ZOMBIE NIGHTMARE (1986) - when Jon Mikl-Thor sets his mind to something (dead or alive), watch the fuck out

Frank Dietz, future teenage star of Black Roses, shows his range by playing a sensible adult cop who remains emotionless and stiff despite his immediate surroundings.


An opening song can be a good indication of the cinematic quality therein, and here we kick things off with Ace of Spades, chugging along over the opening credits. I wonder how they convinced Lemmy to let them use this song (after all, it’s a really low budget movie). Maybe the filmmakers were buddies with Satan, who was buddies with Lemmy. That must be it. Either way, the song grabs your attention, and we are promised more songs by Fist, Girlschool, Virgin Steele, and some band called "Deathmask" (which, incredibly, I have never heard of). Of course, Thor will provide some tunes, as he also acts in the movie (he’s a multi-dimensional talent who can also bend steel rods and smash bricks on his chest).

So, two punks watching a little league baseball game get bored and, naturally, decide to rape some girl walking by.
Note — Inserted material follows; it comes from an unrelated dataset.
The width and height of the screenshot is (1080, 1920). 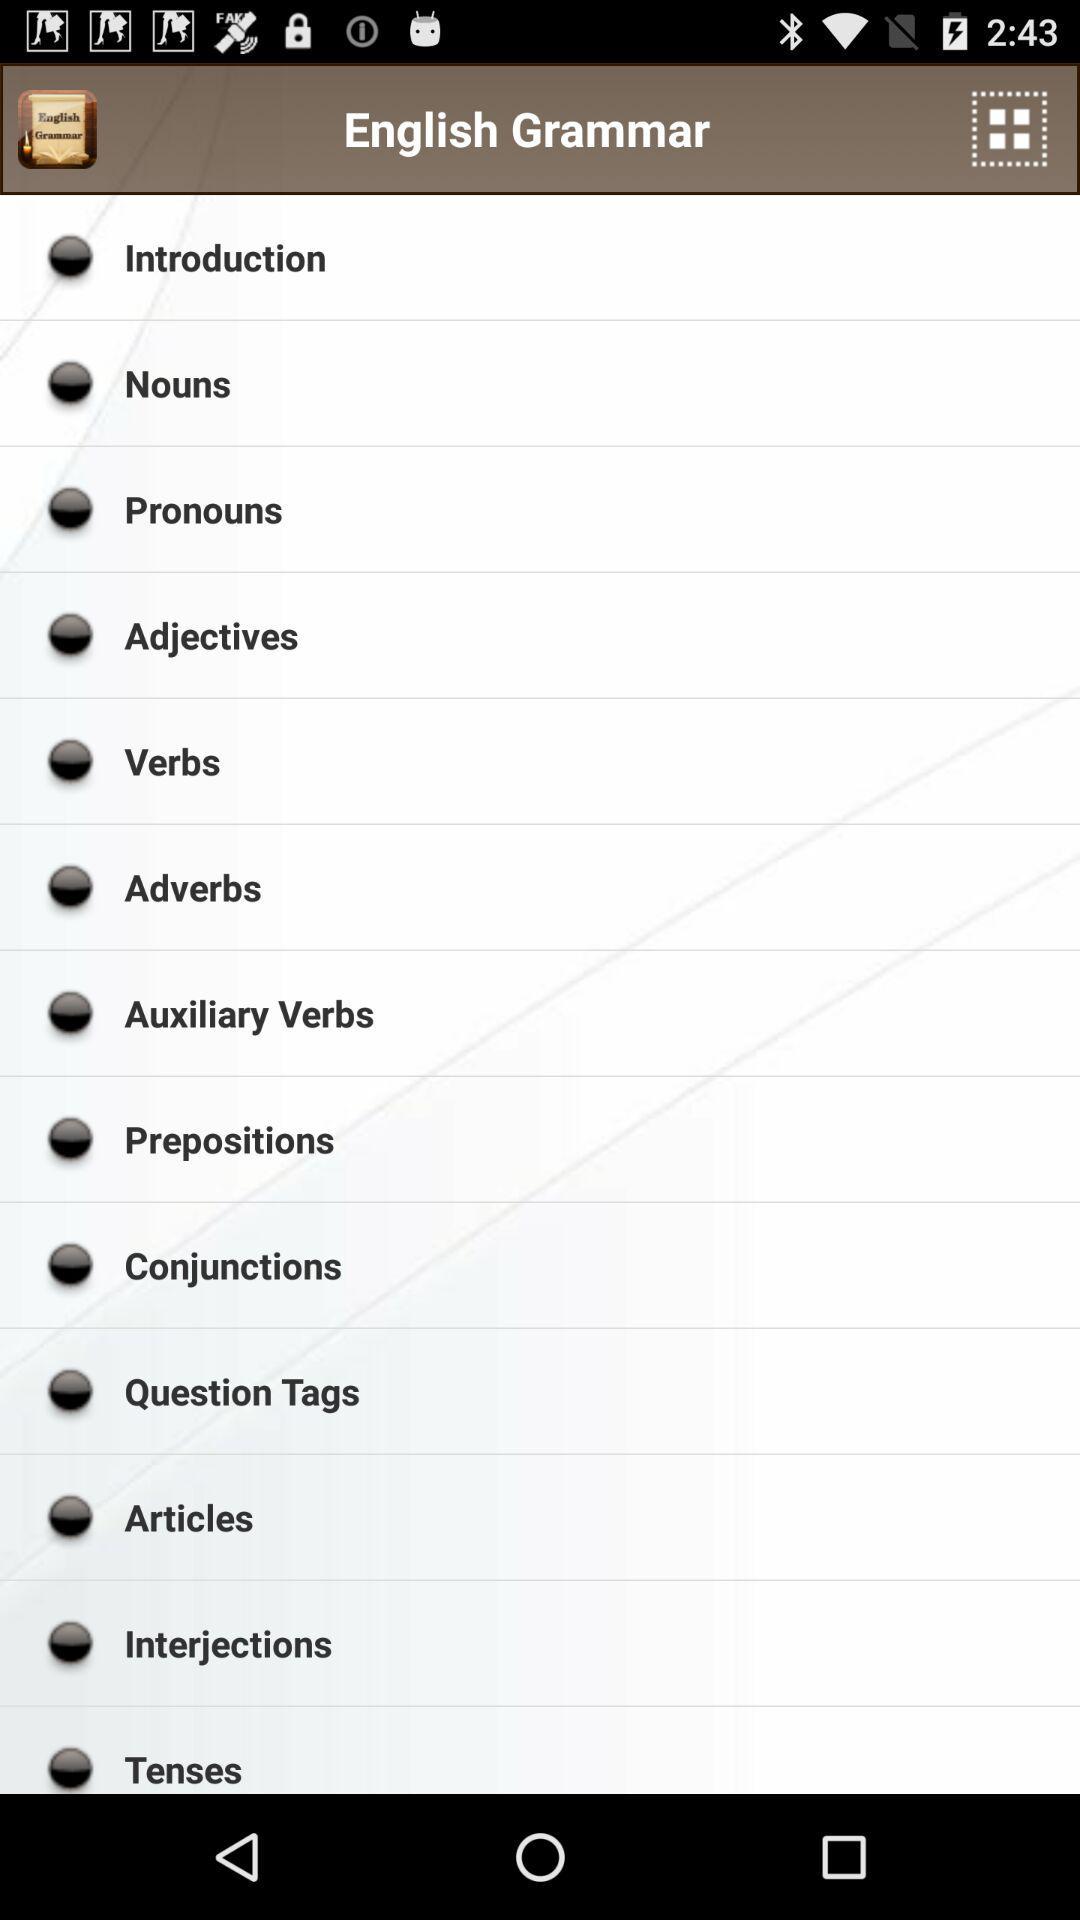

Ballplayer and director extraordinaire John Fasano (see Black Roses) tries to intervene on behalf of the rapee, pulling an airplane maneuver on one of the assailants. Unfortunately, he is stabbed, all in the presence of his mother and younger brother Thor. That’s what you get for messing with a rapist.
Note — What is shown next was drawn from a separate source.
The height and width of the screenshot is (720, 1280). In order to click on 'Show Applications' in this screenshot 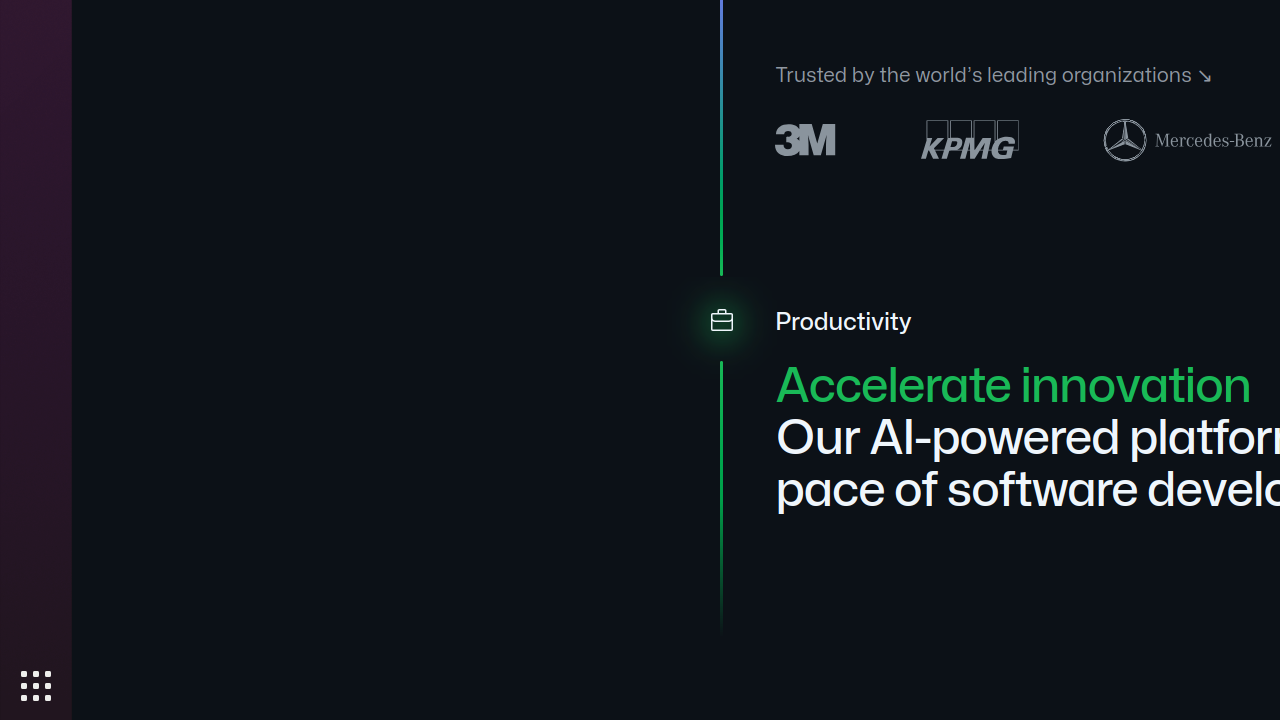, I will do `click(35, 685)`.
We cut to modern day, and a grown up Thor (his flowing locks cascading out of the back of his cap, his bulging muscles…oh, sorry) is playing baseball when not being a total mama’s boy. He’s minding his own business, beating up a couple of hooligans robbing a convenience store (one has a mullethawk, btw), when he gets unceremoniously run over by a group of drunk ruffians in a car, including some skunk haired dude and Tia Carrere (co-star of Wayne’s World and naked in Showdown in Little Tokyo). The kids drive off, rather than face the cold arm of the law, or to risk being caught in a patented Mikl-Thor Thorplex.
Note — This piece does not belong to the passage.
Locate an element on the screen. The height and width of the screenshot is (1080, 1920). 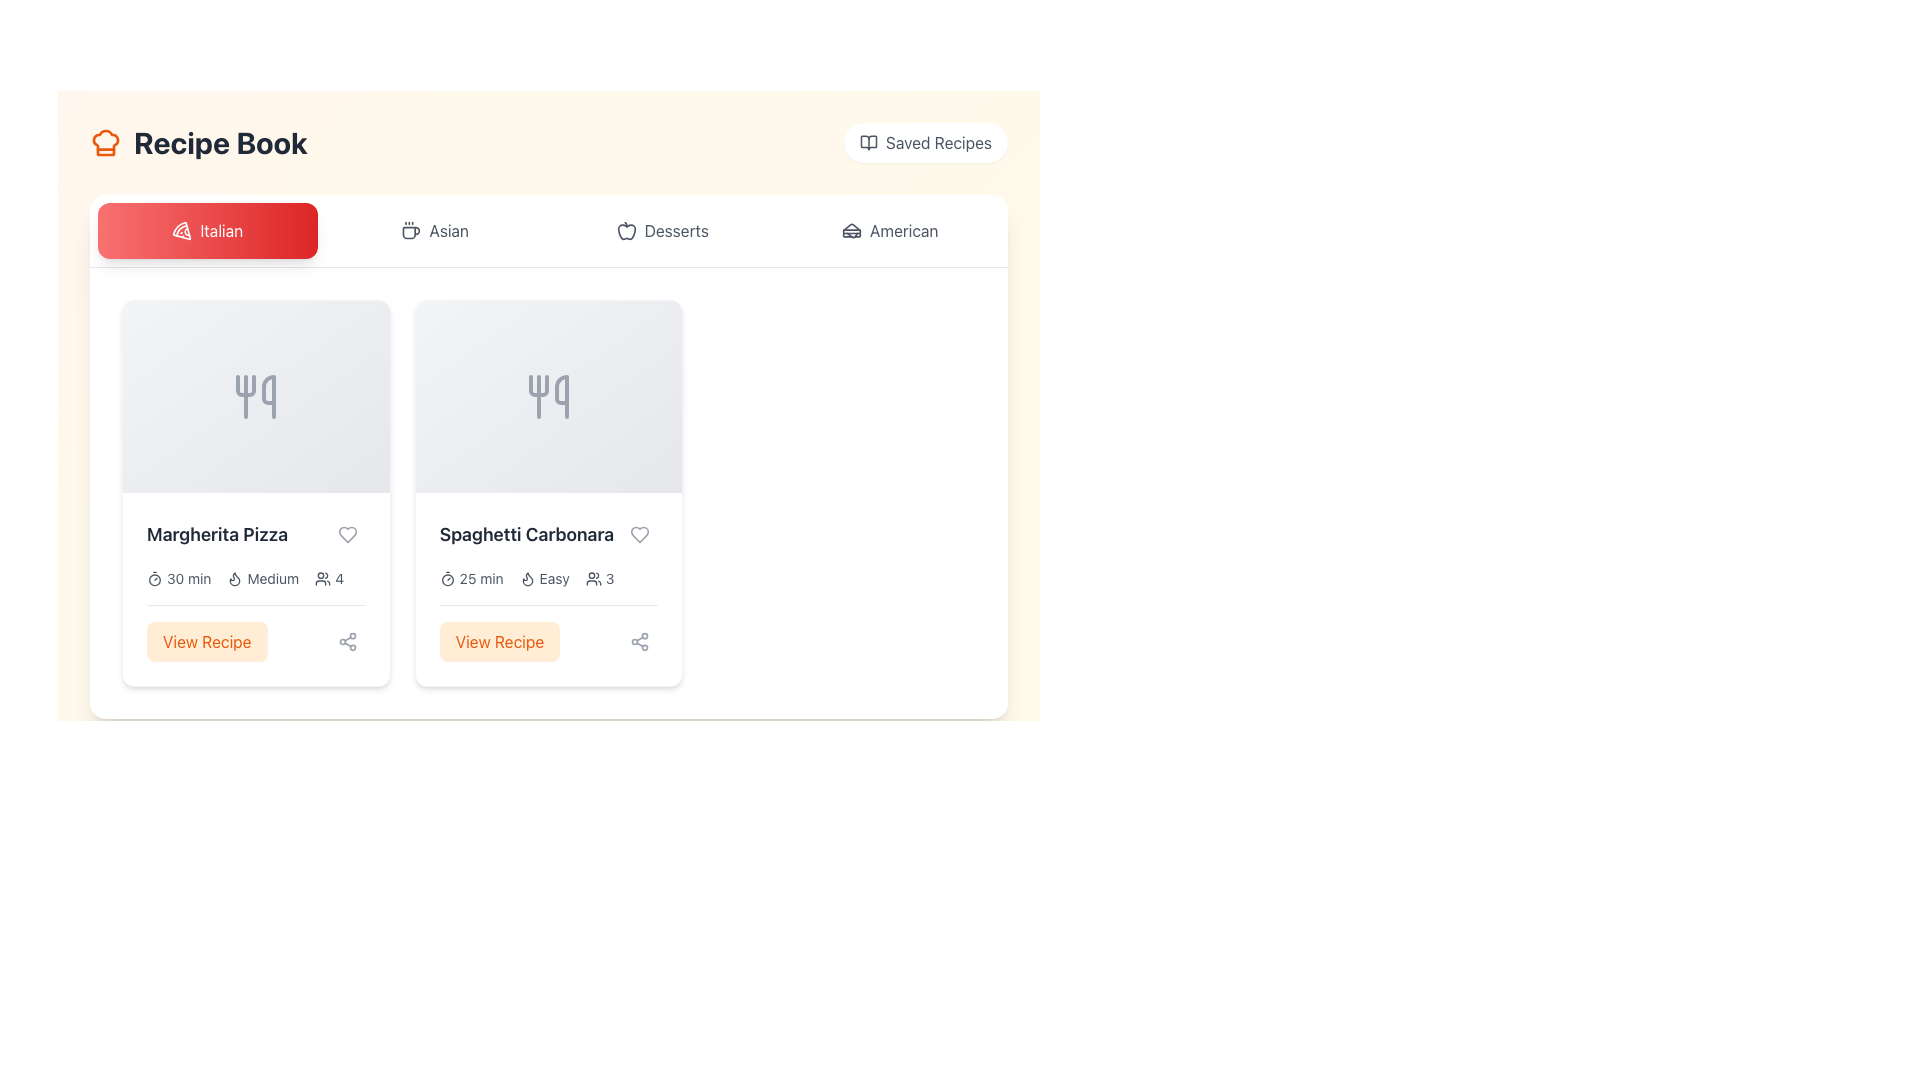
text displaying the preparation time '25 min' located in the second recipe card under the title 'Spaghetti Carbonara' is located at coordinates (470, 578).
Our heavy metal hero ends up deceased and stuff, and skunk boy admits that he enjoyed participating in vehicular manslaughter, that it was like "snuffin’ out a big candle". However, the plot takes a turn when the voodoo priestess from the beginning happens upon Thor's body and starts doing some voodoo shit (I’m not a doctor, mind you).


Meanwhile, skunk boy is feeling a bit disenfranchised. His mother is perpetually ragging on him, even calling him a "disrespectful punk". He does what any troubled young man would do when confronted with the obvious, hurling cold spaghetti noodles in her fucking hag face. He then drowns his sorrows by cruising the neighborhood in his hot red compact, blasting some Girlschool (who fucking rock). He meets up with Tia and friends at Twist and Crème,as this is pre-Stan Mikita’s Donuts. They check the local paper for an obituary notice, but don't find anything, forgetting that HEAVY METAL NEVER FUCKING DIES EVER.

Two of the clique members, a couple, decide to play tennis at the local YMCA, followed by a whirlpool make out session (that’s how the gays meet). Zombie Thor happily shows up to snap the guy’s neck, and then crushes the girl’s face with a baseball bat. The oink patrol shows up, along with a coroner with a Bogart accent, and they conclude that the perpetrator is a "large angry person".

Our Thor killers start to get nervous, except for skunk boy, who can't wait to get his hands on the rampaging zombie. Me thinks skunk is getting too big for his britches. He continues on, hitting on a girl who refuses his advances with razor sharp logic, stating "I'm old enough to be your older sister!". He later tries again by repeatedly telling her that he has a large penis. She refuses yet again, so he rapes her at knifepoint. This doesn't sit well with resident feminist and resolute zombie Thor, so he impales this douche with a baseball bat.

No problem. Adam West is on the case, he of a precinct that encourages surly cigar chomping. They plant a double suicide story for the dead couple, and try to pin the murders on the mullethawk guy from earlier, assuming they can wrestle him to the ground, as he flips out at the station as if on a PCP binge (which might be the case, lest I jump to conclusions). In a wonderful touch, Adam, while strolling out for a drink with the other badged piggie, kicks the innocent suspect for no reason (not that the oink patrol needs a reason). One of the bacon boys brings up a reasonable explanation for this whole killing business, but West won't have any of it. He mentions that their suspect couldn't have impaled someone with a baseball bat, but West retorts with "maybe he has a high batting average". After all, snark trumps logic.

The whole things ends in a fitting twist that lays out the bacon enforcement’s true loyalties in this matter. In the end, Thor is our hero, despite the questionable legalities of his process. He is the free thinking, partially deceased arm of justice, completely independent of the bureaucratic shame these uniformed pork chops stuff deep in their psyches. The true villain is this system of immoral order, but skunk boy runs a close second. After all, snuffing out poseurs is a joy second to none (or, in this case, second), and Thor is entitled to enjoy himself after a lifetime and beyond of helping others.